**Instructions to follow**
Every record below should be written out exactly; pictures stay out.

--- Source material Enclosed Below ---

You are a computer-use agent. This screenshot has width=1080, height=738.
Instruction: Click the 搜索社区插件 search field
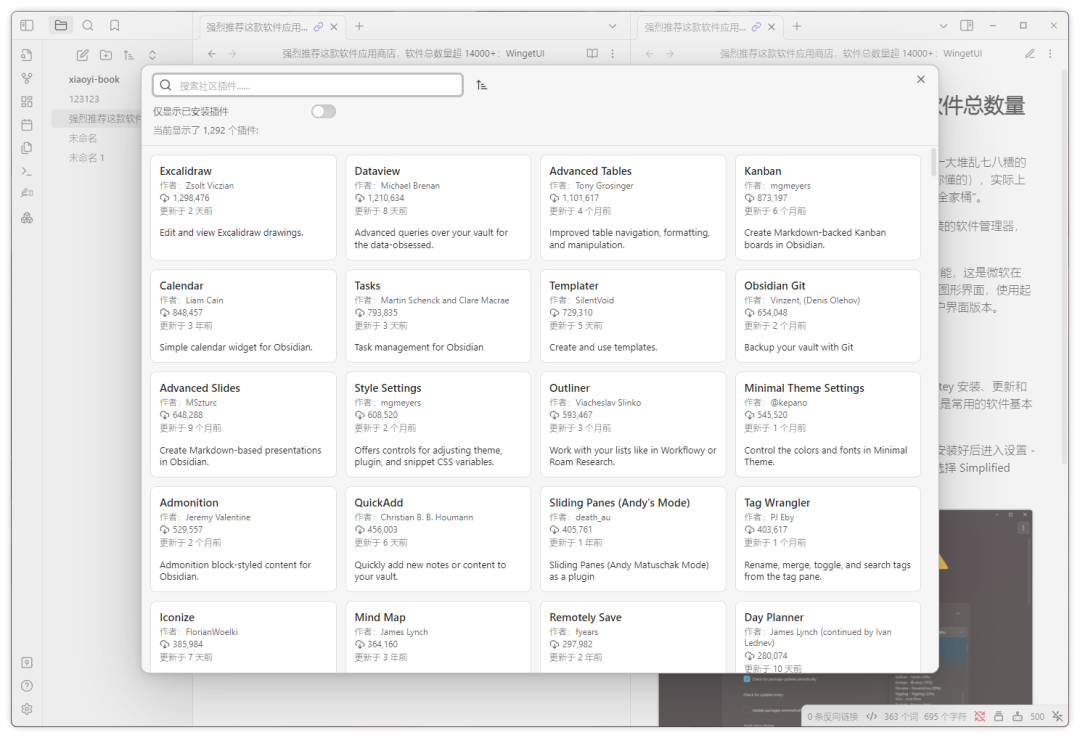[x=308, y=85]
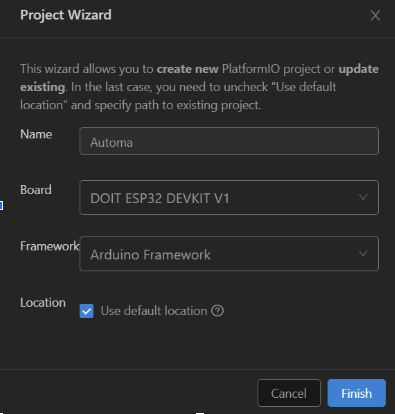The width and height of the screenshot is (395, 414).
Task: Expand the Board dropdown chevron arrow
Action: point(363,197)
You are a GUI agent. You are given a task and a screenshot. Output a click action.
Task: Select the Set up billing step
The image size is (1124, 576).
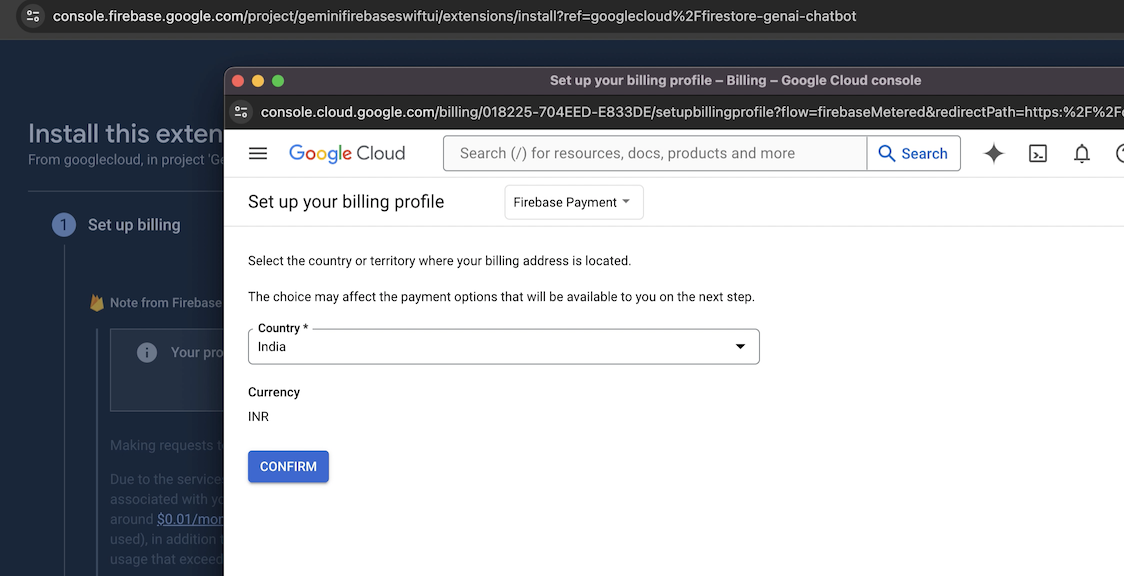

--- End of Enclosed Source material ---

**Exercise answer**
You are a computer-use agent. This screenshot has width=1080, height=738.
Instruction: Click the 搜索社区插件 search field
[x=308, y=85]
The width and height of the screenshot is (395, 414).
Task: Expand the Board dropdown chevron arrow
Action: point(363,197)
You are a GUI agent. You are given a task and a screenshot. Output a click action.
Task: Select the Set up billing step
The image size is (1124, 576).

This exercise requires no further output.